I just bought (2) pair of Pewag 8mm from a regional cahin specialty company. They ran me about $265/pr. I have been using the LaCleede mud service twist links (about $170/pr). I have not had much luck with them (LaCleedes). They started out with the side links breaking. The twist links are now wearing very rapidly (and breaking because they are thin). I recently put a new set (of La Cleedes) on and they broke (2) of the cross links (that did not show any wear at all). I know that skids are hard on chains (especially when used on pavement as I do), and the wear has accelerated since I have started using an employee in my skid. After talking to other contractors I should expect much more life from the Pewags. I am going to start limiting their use, maybe only use them when we get wet and heavy snow or if we are pushing back (and going off the roads etc). I also recommend trying to train the operators to spin as little as possible. My skid is an A300 (all wheel steer) so spin should be minimal since the wheels don't skid while turning.


----------



## kcress31

Have you thought about studs instead?

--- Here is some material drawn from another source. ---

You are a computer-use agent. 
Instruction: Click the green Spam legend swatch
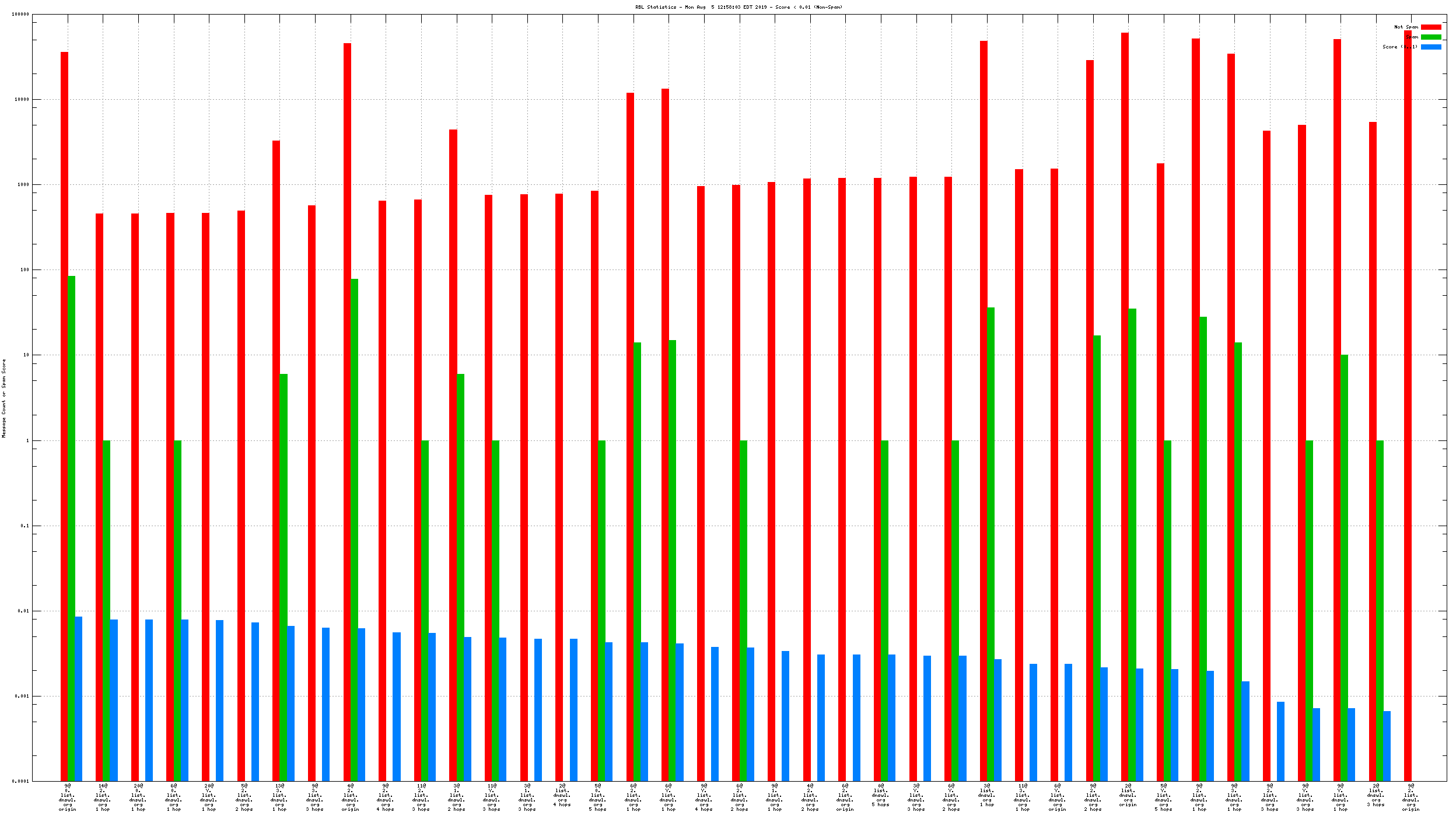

I am going to put 50 studs in each of my tires for my A 300 when it arrives next week.


----------



## DGODGR

Yes, I have considered them as well. My main concern is that I'm not sure if my tires are thick enough now. I know they have plenty of tread left to provide many more hours of use, but I think they may not have enough to prevent the studs from going to deep into the tire. Maybe I will contact one of the manufacturers for an opinion.


----------



## Spudgunner

I've had good luck with tirechain.com also. Note: The chains I purchased were for my Toolcat rather than a SS. The chains I purchased have worn well.


----------



## DaySpring Services

What style are you guys running? I was leaning towards either 2 or 4 link.


----------



## DGODGR

DaySpring Services;906125 said:


> What style are you guys running? I was leaning towards either 2 or 4 link.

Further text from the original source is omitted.